--- Begin DATASET ---
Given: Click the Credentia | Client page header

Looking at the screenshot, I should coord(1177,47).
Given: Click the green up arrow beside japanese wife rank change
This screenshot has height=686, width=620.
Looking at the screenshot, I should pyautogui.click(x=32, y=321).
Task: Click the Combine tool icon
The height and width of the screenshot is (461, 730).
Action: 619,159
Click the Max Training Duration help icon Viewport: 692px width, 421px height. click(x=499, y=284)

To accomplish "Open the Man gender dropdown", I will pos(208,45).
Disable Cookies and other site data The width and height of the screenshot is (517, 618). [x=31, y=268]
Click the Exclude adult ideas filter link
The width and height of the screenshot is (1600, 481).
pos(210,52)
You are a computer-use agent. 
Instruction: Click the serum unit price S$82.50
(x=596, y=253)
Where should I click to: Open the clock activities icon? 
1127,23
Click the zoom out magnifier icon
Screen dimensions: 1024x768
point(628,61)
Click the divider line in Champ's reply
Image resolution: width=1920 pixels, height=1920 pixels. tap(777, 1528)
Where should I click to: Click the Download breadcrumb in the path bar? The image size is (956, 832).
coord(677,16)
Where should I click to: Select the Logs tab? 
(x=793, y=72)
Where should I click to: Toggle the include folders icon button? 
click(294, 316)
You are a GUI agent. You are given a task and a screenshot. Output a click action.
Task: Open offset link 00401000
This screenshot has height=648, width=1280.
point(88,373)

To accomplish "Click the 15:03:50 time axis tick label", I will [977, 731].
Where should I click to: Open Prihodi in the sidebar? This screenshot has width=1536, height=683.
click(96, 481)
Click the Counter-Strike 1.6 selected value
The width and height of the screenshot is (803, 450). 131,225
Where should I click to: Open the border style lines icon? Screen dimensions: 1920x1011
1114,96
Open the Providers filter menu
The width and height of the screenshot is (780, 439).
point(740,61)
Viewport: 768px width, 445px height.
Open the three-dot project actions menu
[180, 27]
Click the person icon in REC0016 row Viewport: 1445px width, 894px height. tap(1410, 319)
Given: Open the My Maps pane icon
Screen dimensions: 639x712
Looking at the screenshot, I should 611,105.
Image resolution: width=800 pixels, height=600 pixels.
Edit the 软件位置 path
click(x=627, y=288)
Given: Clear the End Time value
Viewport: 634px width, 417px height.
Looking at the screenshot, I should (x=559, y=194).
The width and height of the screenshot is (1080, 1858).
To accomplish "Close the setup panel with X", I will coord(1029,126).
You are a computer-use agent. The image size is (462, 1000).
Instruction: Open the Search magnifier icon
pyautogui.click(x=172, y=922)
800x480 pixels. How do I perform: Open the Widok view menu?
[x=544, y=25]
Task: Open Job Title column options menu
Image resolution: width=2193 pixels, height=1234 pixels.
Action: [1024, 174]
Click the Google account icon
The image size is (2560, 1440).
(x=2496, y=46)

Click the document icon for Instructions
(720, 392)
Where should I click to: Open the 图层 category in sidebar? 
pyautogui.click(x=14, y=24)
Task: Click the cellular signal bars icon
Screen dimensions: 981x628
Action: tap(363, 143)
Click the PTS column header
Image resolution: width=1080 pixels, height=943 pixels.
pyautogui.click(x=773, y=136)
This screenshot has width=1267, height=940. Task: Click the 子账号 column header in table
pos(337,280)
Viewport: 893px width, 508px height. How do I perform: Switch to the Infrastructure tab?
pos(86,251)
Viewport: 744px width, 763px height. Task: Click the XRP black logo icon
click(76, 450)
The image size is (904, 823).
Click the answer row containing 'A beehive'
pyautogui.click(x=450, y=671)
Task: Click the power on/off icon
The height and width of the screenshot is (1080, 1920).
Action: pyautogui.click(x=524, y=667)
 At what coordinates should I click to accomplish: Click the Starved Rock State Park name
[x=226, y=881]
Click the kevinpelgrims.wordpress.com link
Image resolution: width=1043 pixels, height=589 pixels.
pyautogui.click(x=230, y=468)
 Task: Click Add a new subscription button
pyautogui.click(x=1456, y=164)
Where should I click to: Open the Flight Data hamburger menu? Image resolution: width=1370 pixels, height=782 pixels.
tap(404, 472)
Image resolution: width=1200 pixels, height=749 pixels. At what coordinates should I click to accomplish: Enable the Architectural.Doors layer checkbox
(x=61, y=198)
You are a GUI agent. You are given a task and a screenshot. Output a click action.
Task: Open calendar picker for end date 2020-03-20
--- End DATASET ---
■ STATED EXERCISE: Copy all of the data above line for line, with no changes.

■ RESPONSE TO THE TASK:
Given: Click the Credentia | Client page header

Looking at the screenshot, I should coord(1177,47).
Given: Click the green up arrow beside japanese wife rank change
This screenshot has height=686, width=620.
Looking at the screenshot, I should pyautogui.click(x=32, y=321).
Task: Click the Combine tool icon
The height and width of the screenshot is (461, 730).
Action: 619,159
Click the Max Training Duration help icon Viewport: 692px width, 421px height. click(x=499, y=284)

To accomplish "Open the Man gender dropdown", I will pos(208,45).
Disable Cookies and other site data The width and height of the screenshot is (517, 618). [x=31, y=268]
Click the Exclude adult ideas filter link
The width and height of the screenshot is (1600, 481).
pos(210,52)
You are a computer-use agent. 
Instruction: Click the serum unit price S$82.50
(x=596, y=253)
Where should I click to: Open the clock activities icon? 
1127,23
Click the zoom out magnifier icon
Screen dimensions: 1024x768
point(628,61)
Click the divider line in Champ's reply
Image resolution: width=1920 pixels, height=1920 pixels. tap(777, 1528)
Where should I click to: Click the Download breadcrumb in the path bar? The image size is (956, 832).
coord(677,16)
Where should I click to: Select the Logs tab? 
(x=793, y=72)
Where should I click to: Toggle the include folders icon button? 
click(294, 316)
You are a GUI agent. You are given a task and a screenshot. Output a click action.
Task: Open offset link 00401000
This screenshot has height=648, width=1280.
point(88,373)

To accomplish "Click the 15:03:50 time axis tick label", I will [977, 731].
Where should I click to: Open Prihodi in the sidebar? This screenshot has width=1536, height=683.
click(96, 481)
Click the Counter-Strike 1.6 selected value
The width and height of the screenshot is (803, 450). 131,225
Where should I click to: Open the border style lines icon? Screen dimensions: 1920x1011
1114,96
Open the Providers filter menu
The width and height of the screenshot is (780, 439).
point(740,61)
Viewport: 768px width, 445px height.
Open the three-dot project actions menu
[180, 27]
Click the person icon in REC0016 row Viewport: 1445px width, 894px height. tap(1410, 319)
Given: Open the My Maps pane icon
Screen dimensions: 639x712
Looking at the screenshot, I should 611,105.
Image resolution: width=800 pixels, height=600 pixels.
Edit the 软件位置 path
click(x=627, y=288)
Given: Clear the End Time value
Viewport: 634px width, 417px height.
Looking at the screenshot, I should (x=559, y=194).
The width and height of the screenshot is (1080, 1858).
To accomplish "Close the setup panel with X", I will coord(1029,126).
You are a computer-use agent. The image size is (462, 1000).
Instruction: Open the Search magnifier icon
pyautogui.click(x=172, y=922)
800x480 pixels. How do I perform: Open the Widok view menu?
[x=544, y=25]
Task: Open Job Title column options menu
Image resolution: width=2193 pixels, height=1234 pixels.
Action: [1024, 174]
Click the Google account icon
The image size is (2560, 1440).
(x=2496, y=46)

Click the document icon for Instructions
(720, 392)
Where should I click to: Open the 图层 category in sidebar? 
pyautogui.click(x=14, y=24)
Task: Click the cellular signal bars icon
Screen dimensions: 981x628
Action: tap(363, 143)
Click the PTS column header
Image resolution: width=1080 pixels, height=943 pixels.
pyautogui.click(x=773, y=136)
This screenshot has width=1267, height=940. Task: Click the 子账号 column header in table
pos(337,280)
Viewport: 893px width, 508px height. How do I perform: Switch to the Infrastructure tab?
pos(86,251)
Viewport: 744px width, 763px height. Task: Click the XRP black logo icon
click(76, 450)
The image size is (904, 823).
Click the answer row containing 'A beehive'
pyautogui.click(x=450, y=671)
Task: Click the power on/off icon
The height and width of the screenshot is (1080, 1920).
Action: pyautogui.click(x=524, y=667)
 At what coordinates should I click to accomplish: Click the Starved Rock State Park name
[x=226, y=881]
Click the kevinpelgrims.wordpress.com link
Image resolution: width=1043 pixels, height=589 pixels.
pyautogui.click(x=230, y=468)
 Task: Click Add a new subscription button
pyautogui.click(x=1456, y=164)
Where should I click to: Open the Flight Data hamburger menu? Image resolution: width=1370 pixels, height=782 pixels.
tap(404, 472)
Image resolution: width=1200 pixels, height=749 pixels. At what coordinates should I click to accomplish: Enable the Architectural.Doors layer checkbox
(x=61, y=198)
You are a GUI agent. You are given a task and a screenshot. Output a click action.
Task: Open calendar picker for end date 2020-03-20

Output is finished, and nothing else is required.